start ENTRIES PROVIDED
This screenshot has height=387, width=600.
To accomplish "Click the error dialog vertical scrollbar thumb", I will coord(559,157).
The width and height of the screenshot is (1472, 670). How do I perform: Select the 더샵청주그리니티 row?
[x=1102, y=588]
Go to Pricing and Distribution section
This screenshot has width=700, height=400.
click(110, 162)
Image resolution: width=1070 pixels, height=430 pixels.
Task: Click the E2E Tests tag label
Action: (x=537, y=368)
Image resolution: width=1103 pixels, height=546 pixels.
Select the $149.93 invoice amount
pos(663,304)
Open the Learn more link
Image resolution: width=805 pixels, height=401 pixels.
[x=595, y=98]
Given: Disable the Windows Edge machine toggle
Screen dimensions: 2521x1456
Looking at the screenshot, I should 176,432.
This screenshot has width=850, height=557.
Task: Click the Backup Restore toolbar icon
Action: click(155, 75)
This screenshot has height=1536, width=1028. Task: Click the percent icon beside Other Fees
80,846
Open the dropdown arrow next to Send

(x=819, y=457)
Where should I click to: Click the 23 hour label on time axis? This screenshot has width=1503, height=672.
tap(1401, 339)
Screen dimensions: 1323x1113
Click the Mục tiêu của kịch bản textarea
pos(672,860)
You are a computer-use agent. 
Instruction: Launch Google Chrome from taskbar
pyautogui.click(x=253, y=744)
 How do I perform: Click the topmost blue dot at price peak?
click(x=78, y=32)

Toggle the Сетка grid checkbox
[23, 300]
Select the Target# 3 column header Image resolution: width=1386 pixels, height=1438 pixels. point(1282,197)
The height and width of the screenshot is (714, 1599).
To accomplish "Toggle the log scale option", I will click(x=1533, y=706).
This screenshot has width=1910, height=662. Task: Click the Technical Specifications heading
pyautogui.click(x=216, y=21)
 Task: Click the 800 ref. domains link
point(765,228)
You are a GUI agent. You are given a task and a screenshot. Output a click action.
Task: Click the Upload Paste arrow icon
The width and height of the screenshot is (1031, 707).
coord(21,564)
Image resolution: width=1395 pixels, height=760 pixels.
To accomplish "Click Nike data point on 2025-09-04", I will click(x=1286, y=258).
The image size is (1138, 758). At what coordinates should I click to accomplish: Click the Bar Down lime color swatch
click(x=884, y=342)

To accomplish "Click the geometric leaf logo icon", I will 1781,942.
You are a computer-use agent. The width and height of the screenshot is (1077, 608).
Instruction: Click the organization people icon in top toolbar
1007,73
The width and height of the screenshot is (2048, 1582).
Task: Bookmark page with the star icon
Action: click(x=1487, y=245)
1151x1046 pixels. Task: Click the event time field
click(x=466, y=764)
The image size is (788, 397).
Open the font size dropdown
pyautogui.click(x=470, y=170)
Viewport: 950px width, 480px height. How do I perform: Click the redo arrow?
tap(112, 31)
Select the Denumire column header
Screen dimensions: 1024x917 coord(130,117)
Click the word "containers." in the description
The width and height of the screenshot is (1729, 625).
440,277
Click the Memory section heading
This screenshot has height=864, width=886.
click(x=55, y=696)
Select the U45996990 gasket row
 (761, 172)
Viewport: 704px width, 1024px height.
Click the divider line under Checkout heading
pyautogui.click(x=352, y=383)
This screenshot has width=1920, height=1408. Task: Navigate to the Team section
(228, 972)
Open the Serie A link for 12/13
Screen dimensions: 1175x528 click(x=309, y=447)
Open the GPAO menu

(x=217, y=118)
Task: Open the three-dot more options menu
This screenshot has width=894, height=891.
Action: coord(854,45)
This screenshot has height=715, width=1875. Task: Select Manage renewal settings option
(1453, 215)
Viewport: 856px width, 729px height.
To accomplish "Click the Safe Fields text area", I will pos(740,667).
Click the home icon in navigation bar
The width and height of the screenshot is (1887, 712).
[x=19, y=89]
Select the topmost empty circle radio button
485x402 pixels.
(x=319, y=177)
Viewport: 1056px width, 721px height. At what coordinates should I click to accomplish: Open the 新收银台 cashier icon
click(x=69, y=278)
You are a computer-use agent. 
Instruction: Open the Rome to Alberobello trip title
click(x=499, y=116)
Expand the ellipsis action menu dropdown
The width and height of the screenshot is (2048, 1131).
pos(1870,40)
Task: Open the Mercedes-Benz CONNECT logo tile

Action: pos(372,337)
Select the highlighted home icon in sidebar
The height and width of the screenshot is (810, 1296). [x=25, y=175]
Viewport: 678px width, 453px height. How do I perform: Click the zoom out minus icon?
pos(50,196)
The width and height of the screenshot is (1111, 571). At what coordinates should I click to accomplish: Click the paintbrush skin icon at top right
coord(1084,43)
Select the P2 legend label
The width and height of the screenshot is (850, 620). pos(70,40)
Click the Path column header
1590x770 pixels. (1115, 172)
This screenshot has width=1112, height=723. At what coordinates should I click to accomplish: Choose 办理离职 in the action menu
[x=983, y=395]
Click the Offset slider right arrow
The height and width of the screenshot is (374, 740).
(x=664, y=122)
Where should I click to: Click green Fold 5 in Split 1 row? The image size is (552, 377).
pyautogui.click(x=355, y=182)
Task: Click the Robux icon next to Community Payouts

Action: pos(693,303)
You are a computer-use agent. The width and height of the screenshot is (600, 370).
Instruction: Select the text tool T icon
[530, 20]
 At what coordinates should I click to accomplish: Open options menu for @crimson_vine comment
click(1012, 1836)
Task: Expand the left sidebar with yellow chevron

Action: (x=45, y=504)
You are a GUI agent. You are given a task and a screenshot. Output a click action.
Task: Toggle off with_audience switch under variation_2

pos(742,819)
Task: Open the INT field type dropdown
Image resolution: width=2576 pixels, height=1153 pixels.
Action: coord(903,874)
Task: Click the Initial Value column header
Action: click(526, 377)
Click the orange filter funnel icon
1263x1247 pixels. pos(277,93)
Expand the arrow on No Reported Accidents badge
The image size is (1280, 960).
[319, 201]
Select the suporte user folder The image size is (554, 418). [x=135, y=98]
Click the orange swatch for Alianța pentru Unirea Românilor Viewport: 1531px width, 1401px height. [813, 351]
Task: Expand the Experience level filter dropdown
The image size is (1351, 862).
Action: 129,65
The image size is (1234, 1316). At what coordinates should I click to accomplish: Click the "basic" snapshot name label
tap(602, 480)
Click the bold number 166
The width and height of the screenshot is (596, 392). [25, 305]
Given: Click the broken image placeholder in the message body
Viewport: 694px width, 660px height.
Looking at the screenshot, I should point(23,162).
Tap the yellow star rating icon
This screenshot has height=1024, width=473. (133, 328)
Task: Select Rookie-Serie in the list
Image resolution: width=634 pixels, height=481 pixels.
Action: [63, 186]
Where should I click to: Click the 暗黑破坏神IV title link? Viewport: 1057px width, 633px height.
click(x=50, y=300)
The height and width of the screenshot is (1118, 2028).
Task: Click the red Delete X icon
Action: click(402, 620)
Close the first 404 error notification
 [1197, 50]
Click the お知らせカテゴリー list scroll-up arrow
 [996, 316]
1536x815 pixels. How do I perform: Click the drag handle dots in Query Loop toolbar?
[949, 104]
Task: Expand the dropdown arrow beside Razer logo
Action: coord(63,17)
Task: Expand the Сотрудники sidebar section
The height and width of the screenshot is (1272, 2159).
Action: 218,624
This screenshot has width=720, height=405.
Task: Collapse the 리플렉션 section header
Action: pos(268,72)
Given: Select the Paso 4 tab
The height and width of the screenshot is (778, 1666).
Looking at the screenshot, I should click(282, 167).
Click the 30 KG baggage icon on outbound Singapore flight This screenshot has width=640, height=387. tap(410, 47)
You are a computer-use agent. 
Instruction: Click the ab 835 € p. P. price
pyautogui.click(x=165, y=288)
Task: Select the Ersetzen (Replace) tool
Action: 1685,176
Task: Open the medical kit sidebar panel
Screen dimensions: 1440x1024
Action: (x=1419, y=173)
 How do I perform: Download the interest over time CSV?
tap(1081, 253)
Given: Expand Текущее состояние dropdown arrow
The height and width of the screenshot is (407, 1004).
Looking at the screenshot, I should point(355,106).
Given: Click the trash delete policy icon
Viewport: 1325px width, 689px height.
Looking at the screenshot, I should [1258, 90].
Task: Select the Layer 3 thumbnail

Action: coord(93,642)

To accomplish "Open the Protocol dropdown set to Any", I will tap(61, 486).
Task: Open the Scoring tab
end ENTRIES PROVIDED
• **PROBLEM**: Lay out everything in the material from the line containing "Where should I click to: Click green" down to the line containing "Action: click(526, 377)", inclusive, as a Markdown table with the columns Row and Line. Number the rows in sequence, and leave out blank lines.

• **EXPECTED OUTPUT**:
| Row | Line |
|---|---|
| 1 | Where should I click to: Click green Fold 5 in Split 1 row? The image size is (552, 377). |
| 2 | pyautogui.click(x=355, y=182) |
| 3 | Task: Click the Robux icon next to Community Payouts |
| 4 | Action: pos(693,303) |
| 5 | You are a computer-use agent. The width and height of the screenshot is (600, 370). |
| 6 | Instruction: Select the text tool T icon |
| 7 | [530, 20] |
| 8 |  At what coordinates should I click to accomplish: Open options menu for @crimson_vine comment |
| 9 | click(1012, 1836) |
| 10 | Task: Expand the left sidebar with yellow chevron |
| 11 | Action: (x=45, y=504) |
| 12 | You are a GUI agent. You are given a task and a screenshot. Output a click action. |
| 13 | Task: Toggle off with_audience switch under variation_2 |
| 14 | pos(742,819) |
| 15 | Task: Open the INT field type dropdown |
| 16 | Image resolution: width=2576 pixels, height=1153 pixels. |
| 17 | Action: coord(903,874) |
| 18 | Task: Click the Initial Value column header |
| 19 | Action: click(526, 377) |